Every once in a while it’s wise to admit you’re wrong and take it all back. That’s why I’ve decided to do away with the Megaraptors. Those, in case you missed them, were the nasty carnivorous dinosaurs that gave Kit Daniels and Chase Armstrong such trouble in the events I chronicled in the first two books of the Dinosaur Wars series.
Yes, the Megaraptors must go. You see, since the days when I wrote down those histories, the hard-working fraternity of paleontologists have dug up some new fossils that make it clear the beasts in question were not native to the North American Continent, never mind the local scene here at Twin Creeks Ranch in Montana.
Heck, the Megaraptors weren’t even members of the clan of maniraptors. Mani-who, you ask? Maniraptors were that line of meat eating dinos that included Velociraptor and a few other beasts with nasty clawed hands for grabbing their prey and even nastier-clawed feet for disemboweling any luckless victim they got their hands on. Click the image for an up-close-and-personal view.

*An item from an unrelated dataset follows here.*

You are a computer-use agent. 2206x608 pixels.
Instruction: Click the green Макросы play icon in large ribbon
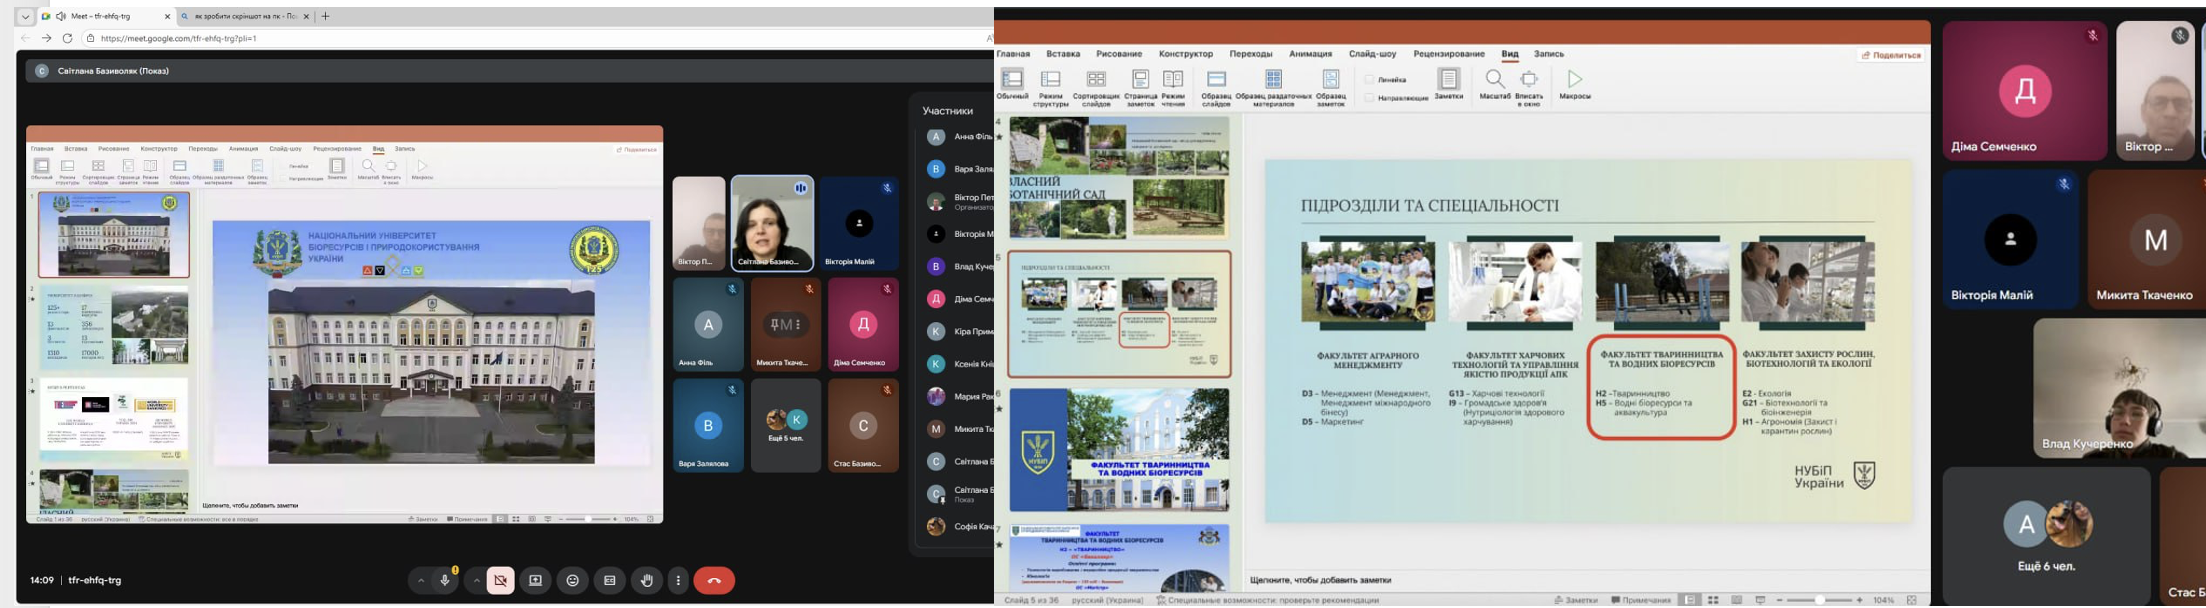point(1574,79)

Megaraptors, ten years ago, were hypothesized to be the biggest and nastiest of this group of meat munchers, based on a horrendously huge killing claw and a few other bits and pieces dug up in Argentina. However, some more digging since then has shown that the beast in question was actually a member of another branch of the dinosaur line. It’s sort of like they realized something they’d been calling a tiger was actually a bear.

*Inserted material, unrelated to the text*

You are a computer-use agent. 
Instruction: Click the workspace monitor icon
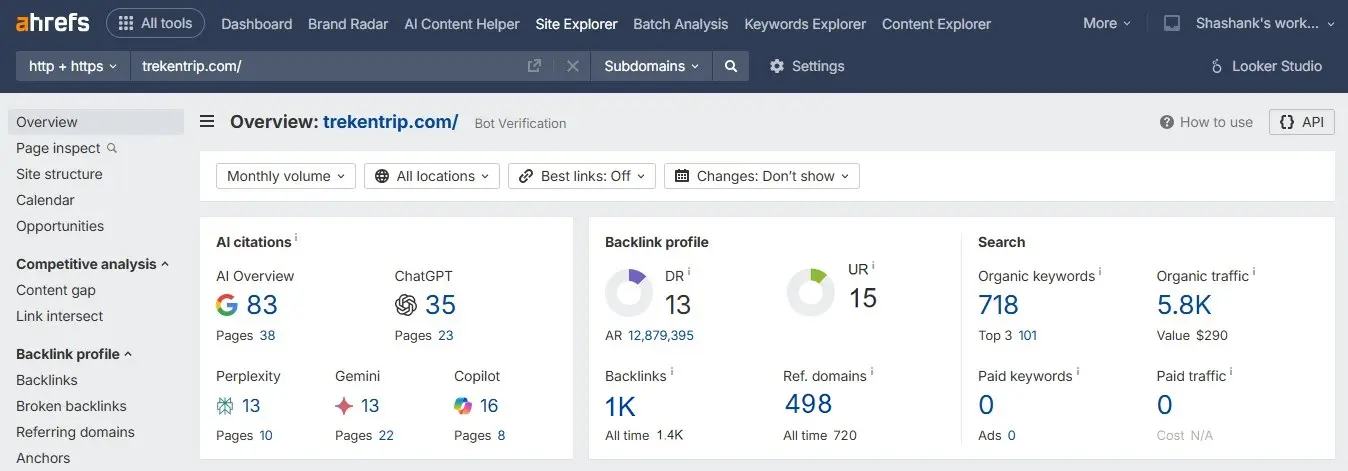(1172, 24)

It’s understandable paleontologists might want to revise such an error and publish new articles showing Megaraptors were members of a different group, but that’s where my problem starts. The new classification of Megaraptors proves they were members of a family of meatasauruses that didn’t even exist in North America. That makes it clear the beasts that pursued Kit and Chase into a crevice were not Megaraptors, but something else that’s about equally mean and nasty. So, what were they then? And how am I to faithfully chronicle these events if I can’t even name the bad guys?

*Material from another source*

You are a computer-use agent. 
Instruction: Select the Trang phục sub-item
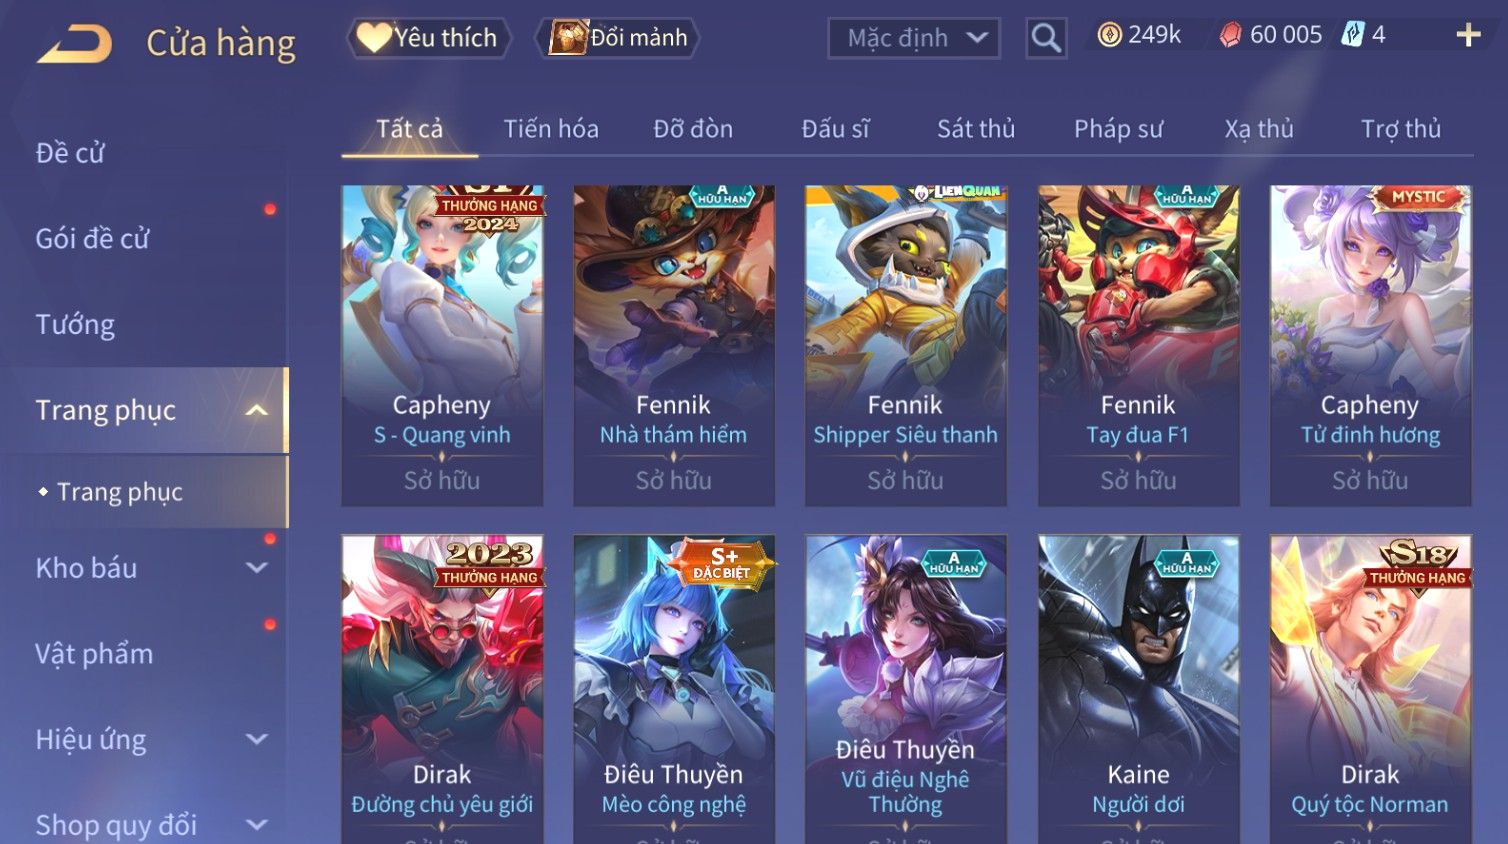click(119, 492)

Fortunately, other fossil diggers have come to my rescue. It seems in the ten-year time period in question, Megaraptors were not the only beasts getting their résumés updated. There were some pretty nasty maniraptors on this continent called Utahraptors after the state where their bones were found. Kit and her mentor, Dr. Ogilvey, had passed them over in naming the beasts because the fossils then known were quite a bit smaller than Megaraptor. Well, glory halleluja! Fossil hunters have now turned up some chunks of bone that imply Utahraptors, given half a chance, could grow as big as grizzly bears. That’s big enough to suit Dr. Ogilvey and he’s declared the local beasts to be present-day incarnations of that long ago line of killers.
Now, just to avoid embarrassing Kit Daniels, who reported these creatures to me while describing events that nearly ended her young life, I’ve decided to expunge the record of all mention of Megaraptor. That way paleontologists won’t accuse Kit and Dr. O of spreading misinformation about creatures that nearly had Kit for lunch.